Cloud-based XAI Services for Assessing Open Repository Models Under Adversarial Attacks
- URL: http://arxiv.org/abs/2401.12261v4
- Date: Tue, 01 Oct 2024 03:41:26 GMT
- Title: Cloud-based XAI Services for Assessing Open Repository Models Under Adversarial Attacks
- Authors: Zerui Wang, Yan Liu,
- Abstract summary: We propose a cloud-based service framework that encapsulates computing components and assessment tasks into pipelines.
We demonstrate the application of XAI services for assessing five quality attributes of AI models.

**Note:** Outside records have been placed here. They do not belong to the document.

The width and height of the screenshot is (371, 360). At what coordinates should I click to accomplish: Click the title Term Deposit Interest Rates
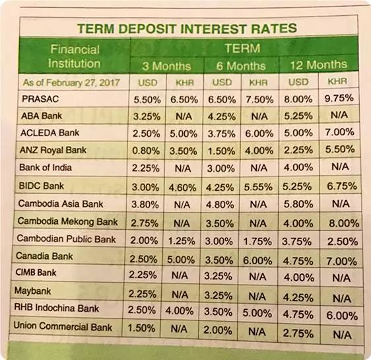(x=187, y=28)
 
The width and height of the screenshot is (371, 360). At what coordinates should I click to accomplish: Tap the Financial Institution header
(x=75, y=57)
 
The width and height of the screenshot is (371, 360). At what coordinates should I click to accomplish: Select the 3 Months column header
(x=166, y=66)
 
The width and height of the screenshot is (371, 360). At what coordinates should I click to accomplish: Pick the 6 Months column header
(x=241, y=65)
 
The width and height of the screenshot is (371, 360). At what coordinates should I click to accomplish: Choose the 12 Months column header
(x=319, y=65)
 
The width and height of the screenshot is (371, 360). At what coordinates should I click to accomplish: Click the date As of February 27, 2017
(x=71, y=83)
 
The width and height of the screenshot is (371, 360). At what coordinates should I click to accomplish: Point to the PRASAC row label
(x=40, y=98)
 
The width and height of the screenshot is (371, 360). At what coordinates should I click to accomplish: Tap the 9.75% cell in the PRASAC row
(x=339, y=98)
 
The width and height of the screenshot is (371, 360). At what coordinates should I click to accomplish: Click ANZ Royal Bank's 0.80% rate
(x=146, y=151)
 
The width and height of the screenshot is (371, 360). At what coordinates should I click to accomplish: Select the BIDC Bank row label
(x=42, y=186)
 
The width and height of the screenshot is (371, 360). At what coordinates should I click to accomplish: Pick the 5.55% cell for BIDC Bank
(x=258, y=187)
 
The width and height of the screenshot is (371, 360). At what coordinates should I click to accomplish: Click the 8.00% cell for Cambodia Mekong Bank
(x=344, y=223)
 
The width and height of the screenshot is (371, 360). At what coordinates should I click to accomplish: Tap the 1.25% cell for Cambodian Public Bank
(x=182, y=241)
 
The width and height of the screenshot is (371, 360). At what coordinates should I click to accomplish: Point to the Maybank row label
(x=32, y=291)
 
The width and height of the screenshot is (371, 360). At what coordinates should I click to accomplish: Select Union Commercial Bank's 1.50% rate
(x=141, y=328)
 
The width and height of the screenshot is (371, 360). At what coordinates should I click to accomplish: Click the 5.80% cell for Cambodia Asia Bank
(x=298, y=204)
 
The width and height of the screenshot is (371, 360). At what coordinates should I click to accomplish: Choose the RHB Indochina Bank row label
(x=57, y=308)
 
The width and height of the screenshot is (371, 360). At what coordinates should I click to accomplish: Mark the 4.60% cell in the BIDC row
(x=183, y=188)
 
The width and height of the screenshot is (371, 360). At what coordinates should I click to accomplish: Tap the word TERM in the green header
(x=242, y=48)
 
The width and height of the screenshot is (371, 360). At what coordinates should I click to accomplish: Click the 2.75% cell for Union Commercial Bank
(x=298, y=334)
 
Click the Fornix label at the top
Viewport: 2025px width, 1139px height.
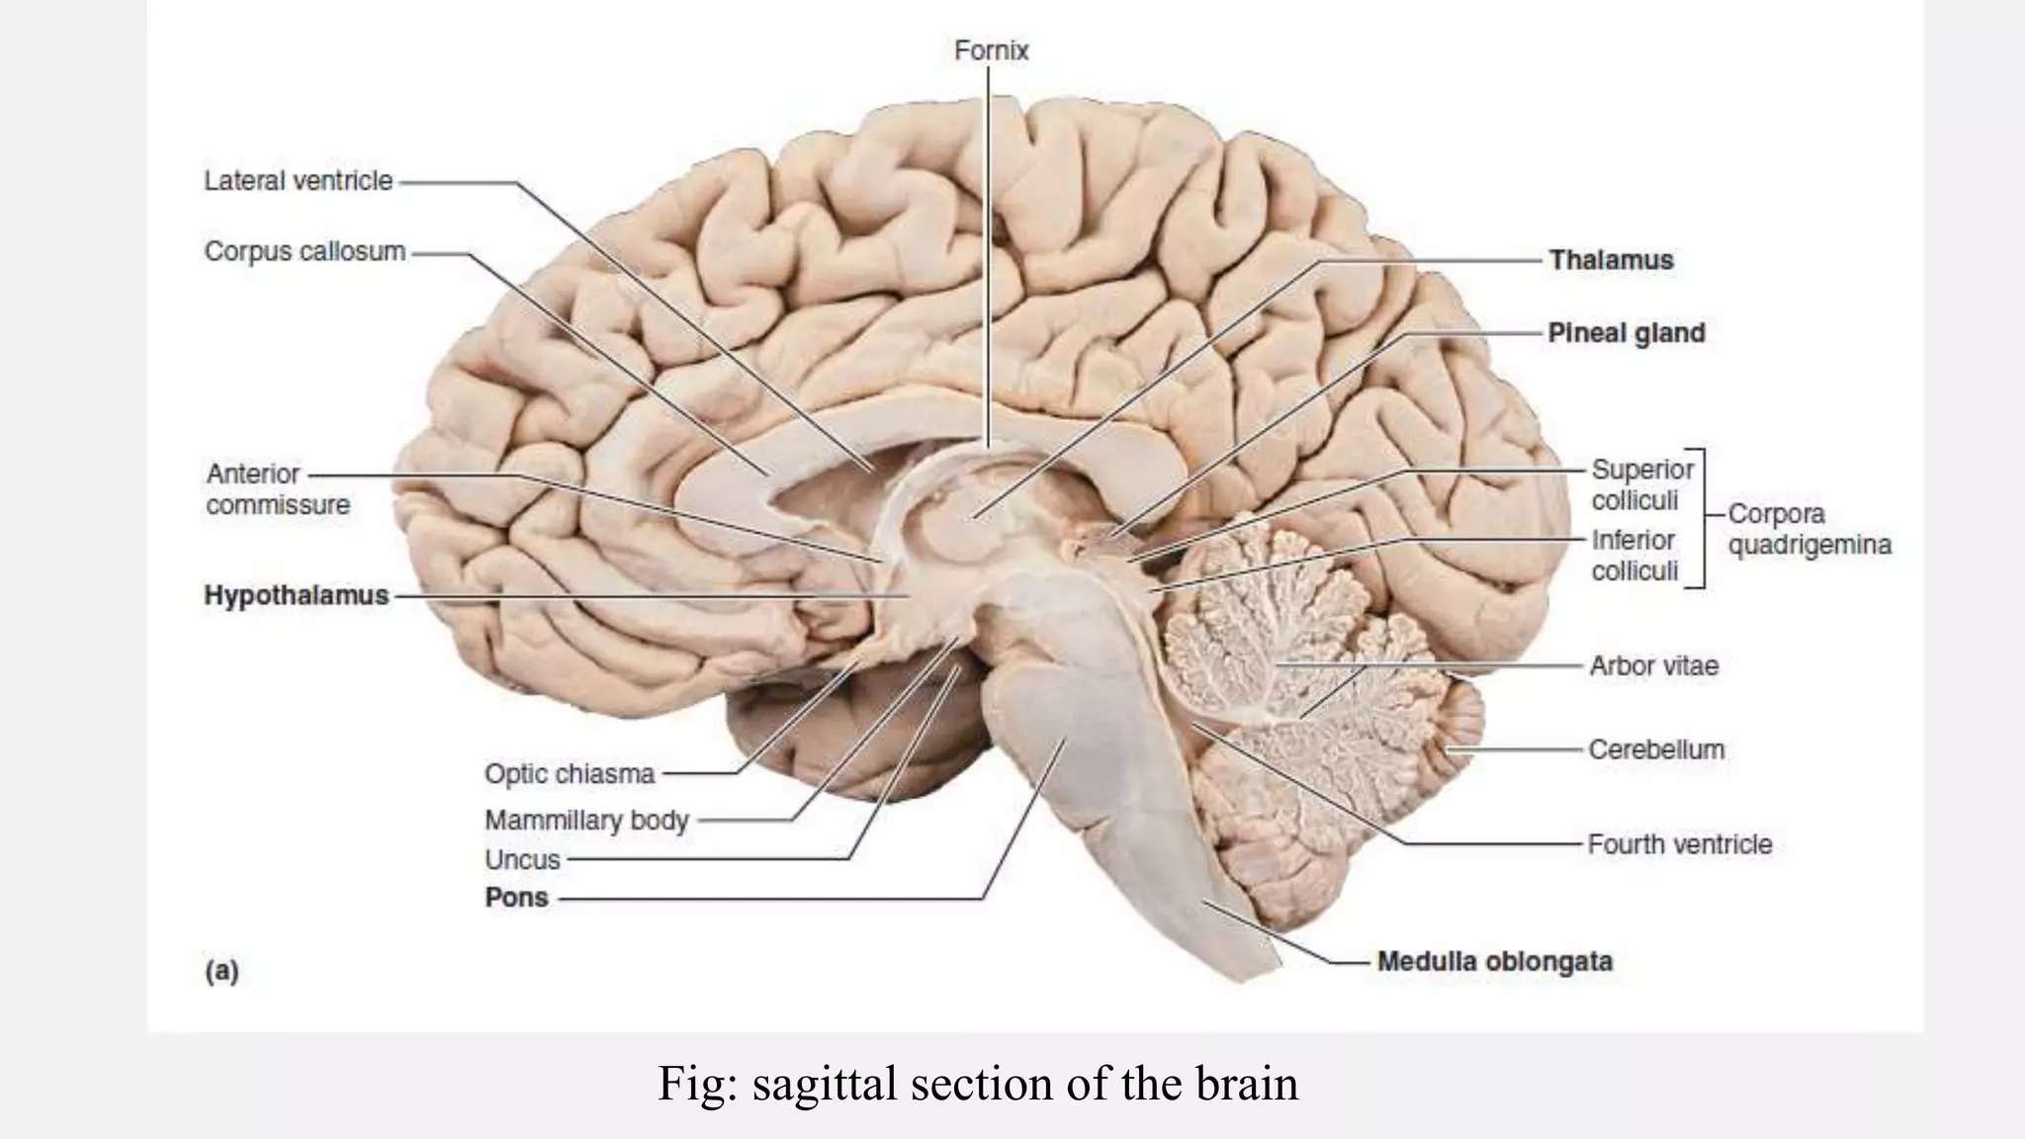(991, 50)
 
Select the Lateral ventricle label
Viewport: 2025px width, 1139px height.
(298, 181)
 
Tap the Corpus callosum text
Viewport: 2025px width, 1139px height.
(305, 252)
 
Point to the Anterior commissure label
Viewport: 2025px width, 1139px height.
(277, 489)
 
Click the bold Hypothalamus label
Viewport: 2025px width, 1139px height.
(296, 595)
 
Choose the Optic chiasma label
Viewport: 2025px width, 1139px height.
(569, 774)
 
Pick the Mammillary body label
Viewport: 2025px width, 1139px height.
(585, 821)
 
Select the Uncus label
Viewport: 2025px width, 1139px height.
(522, 860)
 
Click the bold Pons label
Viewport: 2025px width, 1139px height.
(516, 898)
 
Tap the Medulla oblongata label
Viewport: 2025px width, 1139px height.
(1494, 961)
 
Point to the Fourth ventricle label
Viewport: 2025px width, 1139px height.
(1679, 844)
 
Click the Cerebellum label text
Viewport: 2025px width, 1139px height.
(1656, 749)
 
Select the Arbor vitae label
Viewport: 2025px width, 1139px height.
(1653, 665)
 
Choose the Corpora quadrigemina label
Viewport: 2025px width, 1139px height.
(1808, 529)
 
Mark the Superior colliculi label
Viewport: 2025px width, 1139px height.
(1641, 484)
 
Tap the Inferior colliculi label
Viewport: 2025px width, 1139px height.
(1633, 556)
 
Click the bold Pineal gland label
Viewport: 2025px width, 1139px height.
(1626, 333)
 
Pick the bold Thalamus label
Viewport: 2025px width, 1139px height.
(1611, 260)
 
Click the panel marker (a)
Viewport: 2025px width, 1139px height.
(221, 971)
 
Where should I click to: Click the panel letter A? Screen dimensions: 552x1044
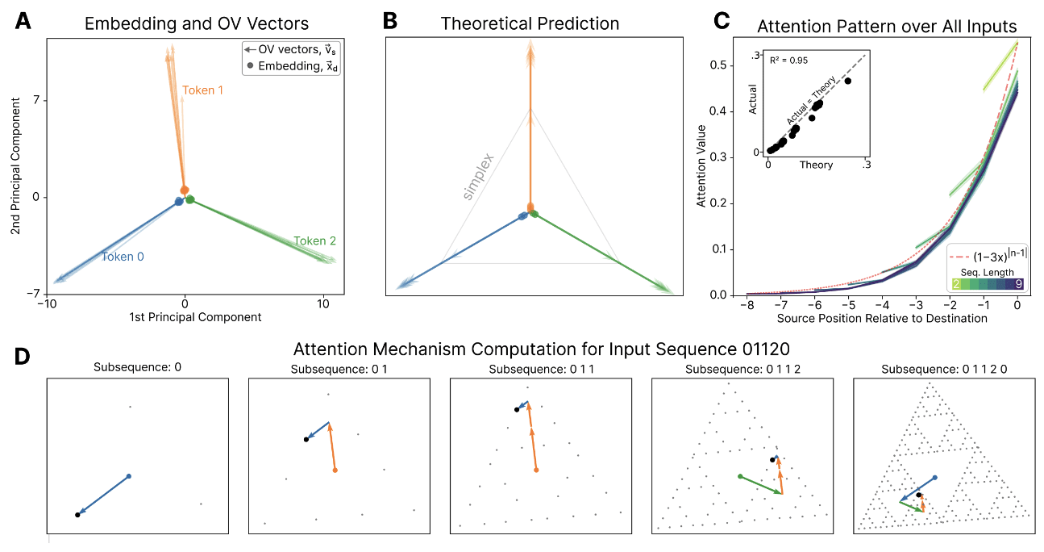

- Score: 7.500941533148728
- License:
- Abstract: The opacity of AI models necessitates both validation and evaluation before their integration into services. To investigate these models, explainable AI (XAI) employs methods that elucidate the relationship between input features and output predictions. The operations of XAI extend beyond the execution of a single algorithm, involving a series of activities that include preprocessing data, adjusting XAI to align with model parameters, invoking the model to generate predictions, and summarizing the XAI results. Adversarial attacks are well-known threats that aim to mislead AI models. The assessment complexity, especially for XAI, increases when open-source AI models are subject to adversarial attacks, due to various combinations. To automate the numerous entities and tasks involved in XAI-based assessments, we propose a cloud-based service framework that encapsulates computing components as microservices and organizes assessment tasks into pipelines. The current XAI tools are not inherently service-oriented. This framework also integrates open XAI tool libraries as part of the pipeline composition. We demonstrate the application of XAI services for assessing five quality attributes of AI models: (1) computational cost, (2) performance, (3) robustness, (4) explanation deviation, and (5) explanation resilience across computer vision and tabular cases. The service framework generates aggregated analysis that showcases the quality attributes for more than a hundred combination scenarios.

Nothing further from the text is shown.